しかし男はふむふむと頷くと、引き寄せたシーツをおれに着せ掛けて、立ち上がっておれの横に座り直した。
「こんな怪我してるのにエッチなんかできるわけないでしょ、バカな子ね~。…それに、自分じゃ気づいてないの? 体中、めちゃくちゃ震えてる」
言われ、自分の手のひらを見つめてみれば、そこはひどく汗ばんで小さく震えていた。止めようにもそれは止めることができず、その震えが全身にあるものだと初めて知っておれは呆然とした。

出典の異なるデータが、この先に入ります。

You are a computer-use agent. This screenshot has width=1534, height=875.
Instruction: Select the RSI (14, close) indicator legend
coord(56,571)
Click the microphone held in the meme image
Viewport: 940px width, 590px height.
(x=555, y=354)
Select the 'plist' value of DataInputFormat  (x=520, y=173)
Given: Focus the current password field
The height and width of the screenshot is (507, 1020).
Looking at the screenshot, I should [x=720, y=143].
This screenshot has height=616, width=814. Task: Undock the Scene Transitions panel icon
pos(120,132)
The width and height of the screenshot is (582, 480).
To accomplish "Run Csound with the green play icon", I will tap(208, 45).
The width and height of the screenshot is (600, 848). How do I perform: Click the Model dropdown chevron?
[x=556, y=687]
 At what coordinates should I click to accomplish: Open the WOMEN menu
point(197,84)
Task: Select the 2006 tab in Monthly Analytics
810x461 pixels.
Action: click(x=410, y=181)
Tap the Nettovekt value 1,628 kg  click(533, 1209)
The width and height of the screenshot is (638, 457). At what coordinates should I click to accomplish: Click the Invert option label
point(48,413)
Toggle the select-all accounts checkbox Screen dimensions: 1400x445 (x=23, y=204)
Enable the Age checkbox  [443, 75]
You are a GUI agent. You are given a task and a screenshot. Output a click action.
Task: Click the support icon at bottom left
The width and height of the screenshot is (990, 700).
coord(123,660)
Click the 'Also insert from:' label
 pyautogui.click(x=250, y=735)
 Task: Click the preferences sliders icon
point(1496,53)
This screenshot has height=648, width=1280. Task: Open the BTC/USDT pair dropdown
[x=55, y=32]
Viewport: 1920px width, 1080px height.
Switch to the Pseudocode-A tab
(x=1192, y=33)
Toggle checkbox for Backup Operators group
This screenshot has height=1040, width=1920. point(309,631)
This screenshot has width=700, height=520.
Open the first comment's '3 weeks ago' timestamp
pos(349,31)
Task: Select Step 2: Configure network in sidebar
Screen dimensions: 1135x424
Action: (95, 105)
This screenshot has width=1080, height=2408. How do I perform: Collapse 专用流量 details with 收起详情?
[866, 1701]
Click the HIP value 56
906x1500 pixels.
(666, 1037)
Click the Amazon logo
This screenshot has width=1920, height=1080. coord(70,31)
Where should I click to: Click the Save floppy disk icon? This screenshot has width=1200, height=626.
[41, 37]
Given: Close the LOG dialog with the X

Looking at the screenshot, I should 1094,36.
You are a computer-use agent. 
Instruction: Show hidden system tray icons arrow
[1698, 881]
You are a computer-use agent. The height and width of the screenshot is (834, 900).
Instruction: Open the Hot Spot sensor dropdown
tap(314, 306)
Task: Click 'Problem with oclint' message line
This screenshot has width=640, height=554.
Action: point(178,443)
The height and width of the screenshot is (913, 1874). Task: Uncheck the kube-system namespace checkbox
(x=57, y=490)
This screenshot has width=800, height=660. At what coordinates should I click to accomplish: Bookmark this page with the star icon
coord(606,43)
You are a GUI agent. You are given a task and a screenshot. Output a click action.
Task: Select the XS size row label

「前回が、ひょっとして初めてだったんじゃない? そのときが…よっぽどショックだったんだろうねぇ」
震えを宥めるように、男が包むようにおれの肩を抱く。
「やんないの?」
手のひらを見つめたまま問うたおれに、男は軽く肩を竦めて見せた。
「はじめっから、そういうつもりで声かけたわけじゃないし」
「え?」
ならばどうしてこんなところへ連れてきたのかと、疑問に見上げれば男は笑う。
「なーんかね。きれいな子が、全部どうでもいいって顔であんなとこに座り込んで、誰かにどうにかされるの待ってるみたいにしてたらさ。普通にただ一晩遊びたいだけの奴らは、怖くてそんなのに声かけらんないよ。あのまま放っといてもし声かけられたとしたら、ほんとに君のことメチャクチャにして薬でも打ってどっかに売り飛ばしちゃうような、そーゆー輩くらいしかいないだろうなと思って。それはちょっとよろしくないと思ったので、身元の保護がてら事情聴取でもしようかってね」
誘うように声をかけた理由をそんな風に明かして、男は肩を抱く腕を解いた。
「何があったか、まあ察しはつくようなつかないようなだけどさ。好きな相手がいるなら、絶対自棄なんか起こさない方がいいと思うよ俺は。その人の目をまともに見らんなくなるようなことはさ……すんなよ。な」
男はおれの頭に手を置いて、髪をくしゃくしゃにした。
男の言うことの意味は、あまりよくはわからない。だけどこんなことをしたって、きっと仙は当てつけられてもくれない。またおれは、虚しくなって後悔するだけなのだろう。
「帰るかー」
立ち上がって伸びをした男に頷いて、おれは服を着込んだ。体の痛みは、少し癒えたような気がした。
室内の自動販売機みたいな機械で清算をして(全額おれが払わされた)、ロビーに降りるためのエレベーターの中で、不意に男に腕を引かれた。
「ちょっ…?」
無言で男はおれの首元に口づけ、そこを強く吸い上げる。慌ててその頭を押しのけると、悪びれもしないで男は笑った。
「これっくらいいいでしょ、授業料だと思ってさ」
「何の授業だよ!」
「おおー、ホラ、元気になって良かったじゃない。もうこんな変な真似すんじゃないよー? ひっかかった相手が俺じゃなかったら、今頃どうなってたかわかんないんだから」
そう言われてみれば、好きな相手にされてさえいやだったことを、好きでもない相手としようとしていたのだと、今更のように我に返って背中が寒くなった。
「……もうしない」
気持ち悪い、とでも言うように吐き捨てると、男はまた、緩く微笑んでおれの髪をくしゃくしゃとかきまぜた。
じゃあね、と、また明日にでも会えるかのような軽い挨拶で、ホテルの建物の前で男と別れた。おれも軽く会釈をして、男が去った方向と反対へ向けて歩き出した。
これからどうするか、冷静に、一人で考えてみようと思った。
「あ」
帰りの電車の中で、思わず口に出してしまった自分の声に周りから振り返られて、少し恥ずかしくなる。
男の名前も聞いていなかったことを、その時やっと思い出した。